Thursday, November 15, 2012
Amazon has pushed out a couple of important updates related to Glacier recently. The most notable is a new S3 feature to automatically migrate data from S3 to Glacier based on certain rules like age and organization structure. The other update deals with partitioned retrieves of large data sizes; for instance restoring a large file in multiple operations to keep restore costs under control.
Now, as much as I love the idea that S3 based structures can be automatically archived or migrated to Glacier, I would really prefer a storage client that offer intelligent use and configuration of these services. These two services offer very different price points and usage patterns, and a healthy combination would probably make sense for most backup scenarios. One example is that read/write data like a backup manifest or database would need a service like S3 whereas stable data like photos and videos would benefit from Glacier storage. Data used in sync scenarios would probably need to be on S3.
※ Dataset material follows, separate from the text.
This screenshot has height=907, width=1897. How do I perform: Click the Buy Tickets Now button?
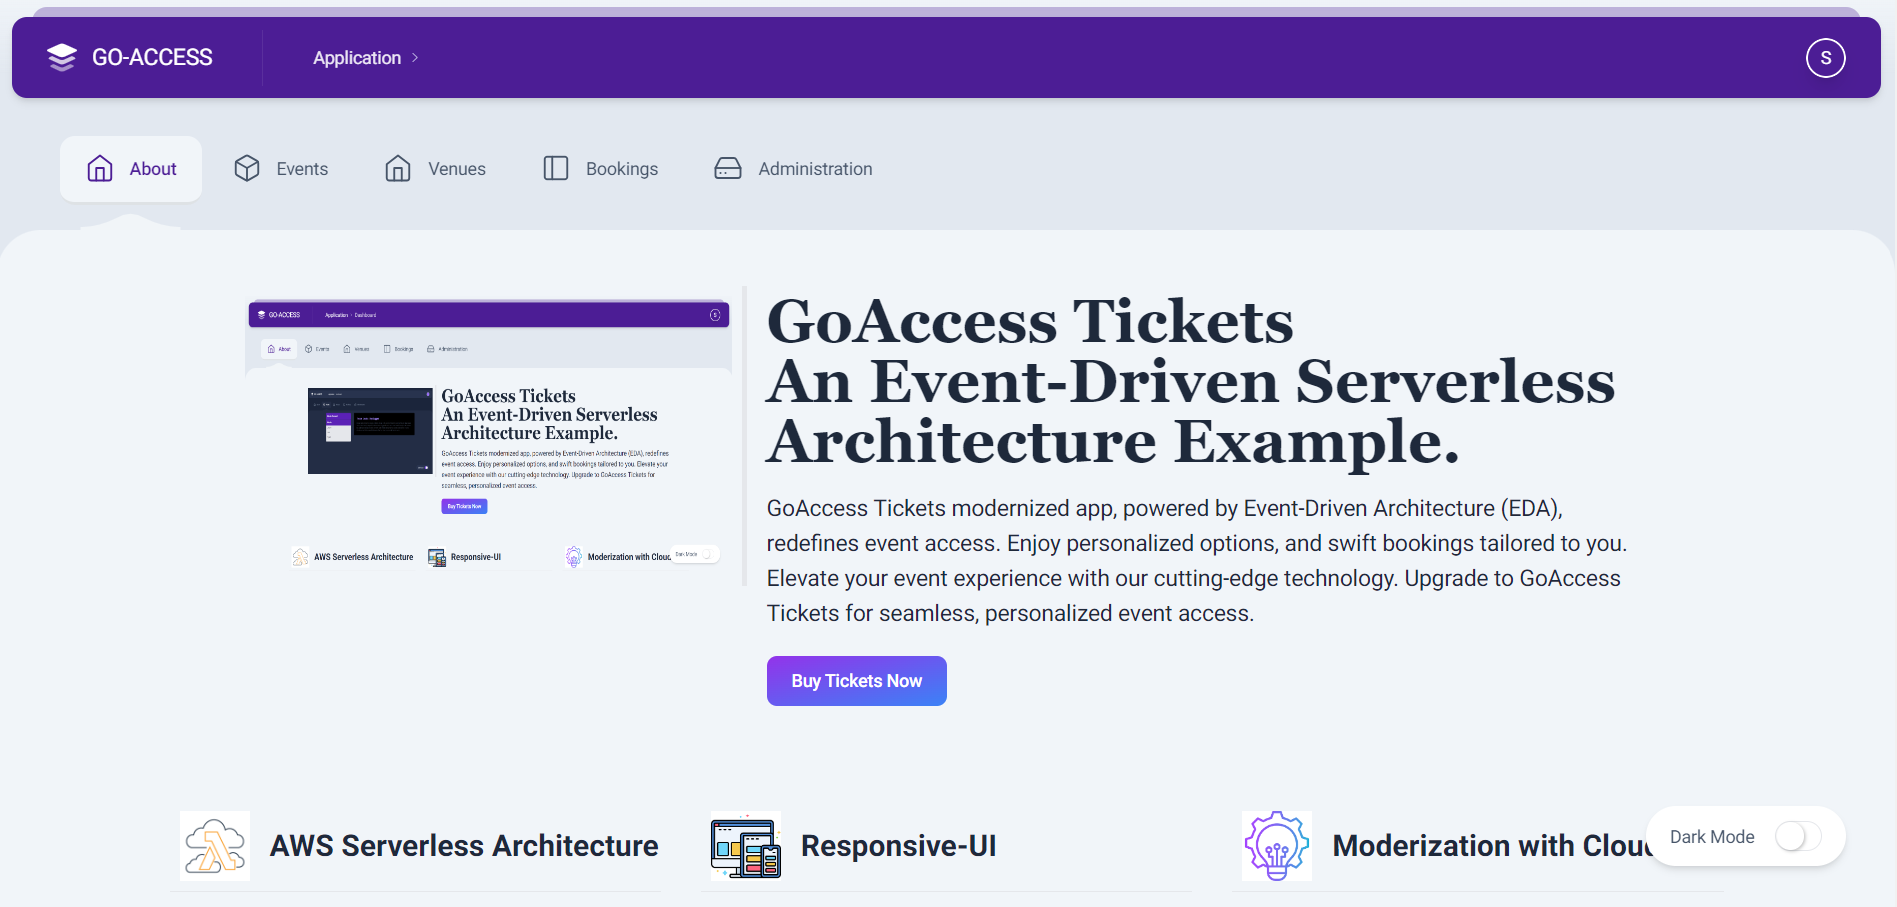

Browsing through various developer forums it is obvious that a lot of them are trying to find a reasonable user interaction model to deal with both the recovery delay and recovery throttling needed for Glacier. There is little doubt in my mind that there is ample room for a good Amazon AWS client in the backup and sync space. I would really like to have my entire backup on this platform, and the ability to offer certain parts of it for instant file sync and other parts of it for slow file sync. Within the current Glacier pricing model, keeping file history around for a long time becomes very appealing – so good purge options would also make a lot of sense. Even better if the purge options were respectful of the Glacier early delete penalty model.
In short, all I need now is a great client – and if that is not available then at least a decent one.
Monday, November 12, 2012
As the Amazon Glacier FAQ clearly states, it is designed for infrequent retrieval. In other words, excessive retrieval will make a clear dent in your monthly bill – and this comes in the form of something called Peak Hourly Retrieval rate. There are other components related to the Glacier retrieval policy, but they are straight forward and in line with other Amazon Services.
Let us say you have 250 GB of data stored in Glacier and we have a month with 30 days. You get to retrieve 5% of your data at a monthly basis for free, which in a 30 day month is about 0.17% or 0.42 GB per day or 17.8 MB per hour. Anything more than this will be added to your bill based on your Peak Hourly Retrieval rate.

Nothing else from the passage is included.